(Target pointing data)
···

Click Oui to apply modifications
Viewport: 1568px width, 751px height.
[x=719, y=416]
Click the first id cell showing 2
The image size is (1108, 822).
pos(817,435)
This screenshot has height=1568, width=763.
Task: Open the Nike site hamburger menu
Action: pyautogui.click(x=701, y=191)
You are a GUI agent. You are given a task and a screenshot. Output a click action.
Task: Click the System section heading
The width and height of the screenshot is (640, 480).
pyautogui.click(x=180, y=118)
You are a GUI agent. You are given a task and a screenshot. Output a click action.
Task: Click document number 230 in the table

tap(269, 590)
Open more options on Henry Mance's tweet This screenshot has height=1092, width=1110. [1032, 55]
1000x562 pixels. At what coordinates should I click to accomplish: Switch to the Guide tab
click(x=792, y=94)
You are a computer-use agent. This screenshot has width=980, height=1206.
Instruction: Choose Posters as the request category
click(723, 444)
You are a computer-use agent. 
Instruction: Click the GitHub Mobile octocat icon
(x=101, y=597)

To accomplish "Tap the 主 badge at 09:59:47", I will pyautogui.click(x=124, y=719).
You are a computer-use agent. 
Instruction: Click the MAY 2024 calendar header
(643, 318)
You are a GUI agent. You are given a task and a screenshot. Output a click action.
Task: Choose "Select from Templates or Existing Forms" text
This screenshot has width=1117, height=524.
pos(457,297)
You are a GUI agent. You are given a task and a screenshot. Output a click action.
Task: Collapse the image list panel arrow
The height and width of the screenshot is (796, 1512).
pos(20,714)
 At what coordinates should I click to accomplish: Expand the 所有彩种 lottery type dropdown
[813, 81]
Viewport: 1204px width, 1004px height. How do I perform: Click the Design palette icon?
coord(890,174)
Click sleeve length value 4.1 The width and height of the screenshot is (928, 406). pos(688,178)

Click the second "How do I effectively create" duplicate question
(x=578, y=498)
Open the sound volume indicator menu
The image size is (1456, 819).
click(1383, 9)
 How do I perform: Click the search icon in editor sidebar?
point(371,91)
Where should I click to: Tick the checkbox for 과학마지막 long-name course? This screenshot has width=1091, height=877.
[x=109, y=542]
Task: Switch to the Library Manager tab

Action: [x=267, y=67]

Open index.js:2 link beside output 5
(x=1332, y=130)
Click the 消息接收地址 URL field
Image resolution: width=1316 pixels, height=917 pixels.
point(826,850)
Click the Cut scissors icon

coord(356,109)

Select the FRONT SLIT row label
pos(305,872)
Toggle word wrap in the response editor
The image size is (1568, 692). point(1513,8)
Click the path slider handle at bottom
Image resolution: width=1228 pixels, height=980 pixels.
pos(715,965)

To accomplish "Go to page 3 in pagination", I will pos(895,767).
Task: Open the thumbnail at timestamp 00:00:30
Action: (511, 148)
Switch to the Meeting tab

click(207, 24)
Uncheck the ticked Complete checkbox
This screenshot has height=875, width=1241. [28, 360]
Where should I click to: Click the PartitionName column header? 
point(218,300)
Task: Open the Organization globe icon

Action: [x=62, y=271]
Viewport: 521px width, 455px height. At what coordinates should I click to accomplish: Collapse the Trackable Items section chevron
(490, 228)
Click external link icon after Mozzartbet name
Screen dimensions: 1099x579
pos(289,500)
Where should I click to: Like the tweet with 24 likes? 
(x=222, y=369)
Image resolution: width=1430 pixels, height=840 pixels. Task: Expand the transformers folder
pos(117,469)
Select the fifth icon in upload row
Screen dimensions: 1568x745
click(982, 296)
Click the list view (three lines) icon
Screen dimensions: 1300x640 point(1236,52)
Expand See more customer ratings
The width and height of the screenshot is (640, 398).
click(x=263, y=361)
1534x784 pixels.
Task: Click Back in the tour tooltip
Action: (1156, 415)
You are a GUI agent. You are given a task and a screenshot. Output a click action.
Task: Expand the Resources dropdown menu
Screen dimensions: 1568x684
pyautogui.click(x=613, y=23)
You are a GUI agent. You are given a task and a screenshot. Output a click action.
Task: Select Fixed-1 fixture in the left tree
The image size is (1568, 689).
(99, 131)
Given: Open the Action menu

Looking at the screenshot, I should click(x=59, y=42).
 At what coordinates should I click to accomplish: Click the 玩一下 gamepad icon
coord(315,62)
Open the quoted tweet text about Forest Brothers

···

• [Job] Reproduce the entire listing above verbatim, line by line, without any alteration.

• [Solution to the exercise]
Click Oui to apply modifications
Viewport: 1568px width, 751px height.
[x=719, y=416]
Click the first id cell showing 2
The image size is (1108, 822).
pos(817,435)
This screenshot has height=1568, width=763.
Task: Open the Nike site hamburger menu
Action: pyautogui.click(x=701, y=191)
You are a GUI agent. You are given a task and a screenshot. Output a click action.
Task: Click the System section heading
The width and height of the screenshot is (640, 480).
pyautogui.click(x=180, y=118)
You are a GUI agent. You are given a task and a screenshot. Output a click action.
Task: Click document number 230 in the table

tap(269, 590)
Open more options on Henry Mance's tweet This screenshot has height=1092, width=1110. [1032, 55]
1000x562 pixels. At what coordinates should I click to accomplish: Switch to the Guide tab
click(x=792, y=94)
You are a computer-use agent. This screenshot has width=980, height=1206.
Instruction: Choose Posters as the request category
click(723, 444)
You are a computer-use agent. 
Instruction: Click the GitHub Mobile octocat icon
(x=101, y=597)

To accomplish "Tap the 主 badge at 09:59:47", I will pyautogui.click(x=124, y=719).
You are a computer-use agent. 
Instruction: Click the MAY 2024 calendar header
(643, 318)
You are a GUI agent. You are given a task and a screenshot. Output a click action.
Task: Choose "Select from Templates or Existing Forms" text
This screenshot has width=1117, height=524.
pos(457,297)
You are a GUI agent. You are given a task and a screenshot. Output a click action.
Task: Collapse the image list panel arrow
The height and width of the screenshot is (796, 1512).
pos(20,714)
 At what coordinates should I click to accomplish: Expand the 所有彩种 lottery type dropdown
[813, 81]
Viewport: 1204px width, 1004px height. How do I perform: Click the Design palette icon?
coord(890,174)
Click sleeve length value 4.1 The width and height of the screenshot is (928, 406). pos(688,178)

Click the second "How do I effectively create" duplicate question
(x=578, y=498)
Open the sound volume indicator menu
The image size is (1456, 819).
click(1383, 9)
 How do I perform: Click the search icon in editor sidebar?
point(371,91)
Where should I click to: Tick the checkbox for 과학마지막 long-name course? This screenshot has width=1091, height=877.
[x=109, y=542]
Task: Switch to the Library Manager tab

Action: [x=267, y=67]

Open index.js:2 link beside output 5
(x=1332, y=130)
Click the 消息接收地址 URL field
Image resolution: width=1316 pixels, height=917 pixels.
point(826,850)
Click the Cut scissors icon

coord(356,109)

Select the FRONT SLIT row label
pos(305,872)
Toggle word wrap in the response editor
The image size is (1568, 692). point(1513,8)
Click the path slider handle at bottom
Image resolution: width=1228 pixels, height=980 pixels.
pos(715,965)

To accomplish "Go to page 3 in pagination", I will pos(895,767).
Task: Open the thumbnail at timestamp 00:00:30
Action: (511, 148)
Switch to the Meeting tab

click(207, 24)
Uncheck the ticked Complete checkbox
This screenshot has height=875, width=1241. [28, 360]
Where should I click to: Click the PartitionName column header? 
point(218,300)
Task: Open the Organization globe icon

Action: [x=62, y=271]
Viewport: 521px width, 455px height. At what coordinates should I click to accomplish: Collapse the Trackable Items section chevron
(490, 228)
Click external link icon after Mozzartbet name
Screen dimensions: 1099x579
pos(289,500)
Where should I click to: Like the tweet with 24 likes? 
(x=222, y=369)
Image resolution: width=1430 pixels, height=840 pixels. Task: Expand the transformers folder
pos(117,469)
Select the fifth icon in upload row
Screen dimensions: 1568x745
click(982, 296)
Click the list view (three lines) icon
Screen dimensions: 1300x640 point(1236,52)
Expand See more customer ratings
The width and height of the screenshot is (640, 398).
click(x=263, y=361)
1534x784 pixels.
Task: Click Back in the tour tooltip
Action: (1156, 415)
You are a GUI agent. You are given a task and a screenshot. Output a click action.
Task: Expand the Resources dropdown menu
Screen dimensions: 1568x684
pyautogui.click(x=613, y=23)
You are a GUI agent. You are given a task and a screenshot. Output a click action.
Task: Select Fixed-1 fixture in the left tree
The image size is (1568, 689).
(99, 131)
Given: Open the Action menu

Looking at the screenshot, I should click(x=59, y=42).
 At what coordinates should I click to accomplish: Click the 玩一下 gamepad icon
coord(315,62)
Open the quoted tweet text about Forest Brothers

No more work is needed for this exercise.